HOMER International Microgrid Conference To Explore Diverse Microgrid Control Systems

Photo by Andrew Glaser | Creative Commons

Just as there’s no such thing as a “one size fits all” microgrid design, there’s no “one-size-fits-all” microgrid control system. Controls are often described as the “brains” of the microgrid.
There’s wishful thinking that controls might eventually become as cheap and easy to implement as “plug and play” computer devices, but currently, in this rapidly emerging field, the only certainty about microgrid control systems is that it takes a lot of brains to design them.

Microgrid Control Systems: Basic Functions

Microgrid controllers need to coordinate the performance of multiple distributed energy resources (DER), managing their dispatch to provide stable power output and meet other goals specified by the user. In addition to minimizing costs, those goals could include providing reliable backup power in the case of a grid outage, or maximizing renewable energy use or carbon reduction. Control systems might also need to manage the microgrid in both grid-tied or islanded mode. Grid-tied microgrids need to synchronize with the main grid and safely manage switching between modes. An advanced, but important role of a controller is to also manage loads or integrate with a building automation system..

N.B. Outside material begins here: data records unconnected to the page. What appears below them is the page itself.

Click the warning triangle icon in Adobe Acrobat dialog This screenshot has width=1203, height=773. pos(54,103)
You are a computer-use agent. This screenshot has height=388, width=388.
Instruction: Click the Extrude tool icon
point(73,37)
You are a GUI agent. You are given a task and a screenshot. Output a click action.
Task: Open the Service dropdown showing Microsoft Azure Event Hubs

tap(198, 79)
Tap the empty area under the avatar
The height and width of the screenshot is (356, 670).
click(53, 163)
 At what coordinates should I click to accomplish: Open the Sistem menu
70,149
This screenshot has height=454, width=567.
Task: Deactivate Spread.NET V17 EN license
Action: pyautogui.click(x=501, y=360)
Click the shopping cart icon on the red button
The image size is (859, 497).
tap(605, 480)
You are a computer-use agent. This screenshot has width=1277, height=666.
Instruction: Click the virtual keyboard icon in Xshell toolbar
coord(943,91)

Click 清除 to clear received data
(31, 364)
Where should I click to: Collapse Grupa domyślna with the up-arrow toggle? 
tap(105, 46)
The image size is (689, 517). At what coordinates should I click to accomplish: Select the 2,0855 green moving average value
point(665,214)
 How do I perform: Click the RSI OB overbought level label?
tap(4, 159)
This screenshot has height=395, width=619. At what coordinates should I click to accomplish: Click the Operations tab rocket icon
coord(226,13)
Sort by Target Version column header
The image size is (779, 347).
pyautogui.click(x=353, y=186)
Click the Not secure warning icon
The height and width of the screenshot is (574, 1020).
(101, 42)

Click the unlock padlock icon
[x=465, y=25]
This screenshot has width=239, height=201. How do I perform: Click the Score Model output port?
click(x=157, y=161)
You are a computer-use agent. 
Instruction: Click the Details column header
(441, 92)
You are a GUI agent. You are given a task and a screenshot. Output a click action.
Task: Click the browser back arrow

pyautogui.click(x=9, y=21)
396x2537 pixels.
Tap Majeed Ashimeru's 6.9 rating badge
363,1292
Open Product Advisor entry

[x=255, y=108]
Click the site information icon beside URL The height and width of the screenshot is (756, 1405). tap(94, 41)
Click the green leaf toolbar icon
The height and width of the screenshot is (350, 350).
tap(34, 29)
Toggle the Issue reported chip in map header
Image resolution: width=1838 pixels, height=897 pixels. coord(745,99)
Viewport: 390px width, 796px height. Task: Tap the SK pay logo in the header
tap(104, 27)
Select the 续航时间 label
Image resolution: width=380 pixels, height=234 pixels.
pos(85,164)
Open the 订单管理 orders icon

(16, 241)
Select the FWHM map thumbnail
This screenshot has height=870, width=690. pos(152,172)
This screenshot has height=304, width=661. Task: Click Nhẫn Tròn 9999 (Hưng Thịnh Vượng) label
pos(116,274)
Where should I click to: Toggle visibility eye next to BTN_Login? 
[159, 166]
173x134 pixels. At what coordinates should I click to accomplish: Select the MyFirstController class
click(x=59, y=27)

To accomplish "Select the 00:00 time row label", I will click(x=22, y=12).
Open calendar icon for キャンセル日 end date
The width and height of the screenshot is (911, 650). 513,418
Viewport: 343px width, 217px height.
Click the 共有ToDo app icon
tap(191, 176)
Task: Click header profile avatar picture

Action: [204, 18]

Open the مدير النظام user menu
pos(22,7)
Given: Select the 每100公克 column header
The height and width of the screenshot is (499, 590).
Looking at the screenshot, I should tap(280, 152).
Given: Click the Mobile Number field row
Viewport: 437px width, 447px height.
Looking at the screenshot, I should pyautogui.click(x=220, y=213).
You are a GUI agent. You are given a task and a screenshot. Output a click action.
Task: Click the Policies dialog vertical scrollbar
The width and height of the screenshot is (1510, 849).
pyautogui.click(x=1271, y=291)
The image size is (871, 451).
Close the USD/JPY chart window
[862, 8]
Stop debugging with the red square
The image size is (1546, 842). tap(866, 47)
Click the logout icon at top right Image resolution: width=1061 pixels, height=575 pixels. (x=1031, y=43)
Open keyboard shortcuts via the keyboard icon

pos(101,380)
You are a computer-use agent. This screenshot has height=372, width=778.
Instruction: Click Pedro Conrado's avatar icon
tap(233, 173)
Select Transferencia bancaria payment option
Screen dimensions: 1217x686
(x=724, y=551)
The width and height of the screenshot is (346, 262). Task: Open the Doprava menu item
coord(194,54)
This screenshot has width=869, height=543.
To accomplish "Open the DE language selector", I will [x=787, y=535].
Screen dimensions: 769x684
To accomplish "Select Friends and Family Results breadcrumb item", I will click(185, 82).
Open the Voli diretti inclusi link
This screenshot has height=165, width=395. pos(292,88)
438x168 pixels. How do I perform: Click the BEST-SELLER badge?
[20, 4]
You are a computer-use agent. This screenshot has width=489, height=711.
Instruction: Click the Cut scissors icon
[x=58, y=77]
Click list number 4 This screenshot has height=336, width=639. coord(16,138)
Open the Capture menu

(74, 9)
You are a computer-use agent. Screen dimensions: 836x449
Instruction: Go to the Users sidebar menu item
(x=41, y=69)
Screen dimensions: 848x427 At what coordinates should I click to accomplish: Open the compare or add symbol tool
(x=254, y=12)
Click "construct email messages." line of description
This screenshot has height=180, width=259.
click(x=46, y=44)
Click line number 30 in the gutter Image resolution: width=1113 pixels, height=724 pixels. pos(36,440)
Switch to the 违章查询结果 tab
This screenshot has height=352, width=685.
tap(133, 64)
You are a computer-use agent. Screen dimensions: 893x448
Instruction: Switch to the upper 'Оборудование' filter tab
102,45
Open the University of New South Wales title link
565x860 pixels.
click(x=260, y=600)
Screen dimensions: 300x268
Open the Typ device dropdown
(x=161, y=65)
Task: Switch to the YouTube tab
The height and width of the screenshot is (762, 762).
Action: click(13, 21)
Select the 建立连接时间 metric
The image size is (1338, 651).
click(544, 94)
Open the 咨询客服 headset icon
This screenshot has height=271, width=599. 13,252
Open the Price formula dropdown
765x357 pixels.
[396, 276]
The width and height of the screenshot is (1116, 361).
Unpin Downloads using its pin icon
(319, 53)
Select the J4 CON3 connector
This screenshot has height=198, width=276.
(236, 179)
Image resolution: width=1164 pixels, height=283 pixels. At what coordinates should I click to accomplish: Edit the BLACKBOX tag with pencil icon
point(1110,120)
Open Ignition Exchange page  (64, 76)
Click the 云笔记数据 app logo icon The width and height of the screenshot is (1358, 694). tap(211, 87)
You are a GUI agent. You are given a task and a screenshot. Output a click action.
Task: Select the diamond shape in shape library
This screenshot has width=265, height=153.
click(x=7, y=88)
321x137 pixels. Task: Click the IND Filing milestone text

In a relatively simple solar+storage microgrid, the most important job of the control system might be to manage the use of solar energy during daylight hours and discharge batteries when the solar resource becomes unavailable. The control system for a grid-tied distributed energy system could also be set to discharge batteries to coincide with the onset of peak prices for grid power, or manage the peak facility demand, providing important cost savings for the user. When systems operate off-grid with solar and a generator, a controller is needed to curtail some of the solar when it would otherwise force the generator to run below its minimum load.

Sophisticated microgrid control systems have some important new challenges that aren’t typical of traditional energy management systems. They include managing bi-directional power flows, regulating loads (to prioritize critical loads for example), and ensuring that the different components of a microgrid communicate with each other and the central processor. Grid-tied control systems might also be enabled to respond to signals from a utility, making voltage and frequency adjustments to provide reserve capacity, balance power fluctuations, and buffer the intermittent nature of renewable generation.

Finally, the control system could be required to pull in data from the cloud such as weather forecasts, utility tariffs and energy prices in order to manage functions such as demand charge reduction, demand response, and market transactions.

U.S. Navy Photograph by Mass Communication Specialist 2nd Class Daniel Barker/Released

What’s In a Microgrid Control System?

The entire microgrid control system normally includes a combination of hardware and software components, including sensing equipment that monitors and controls the various energy resources such as solar PV arrays, inverters, batteries, diesel or natural gas powered generators, and utility interconnection meters. Networking and communications equipment and software together transmit signals between generation resources and the software that make up the “brains” of the controller, which runs on a dedicated computer. Then there’s a human machine interface, or program that allows users to manage the whole system from some type of user interface or dashboard. Finally, as we noted above, there might be an integration with cloud-based data resources that provide critical decision support for the microgrid on future weather patterns or energy pricing.

Choosing Control Systems

Ultimately, all microgrid control system capabilities must work together to meet specific performance objectives, helping a given microgrid fulfill the purposes for which it was designed, whether that be resiliency, carbon reduction, savings on electricity costs, or the provision of ancillary services for a utility. In each case, the control system has to be configured and managed to meet those particular goals.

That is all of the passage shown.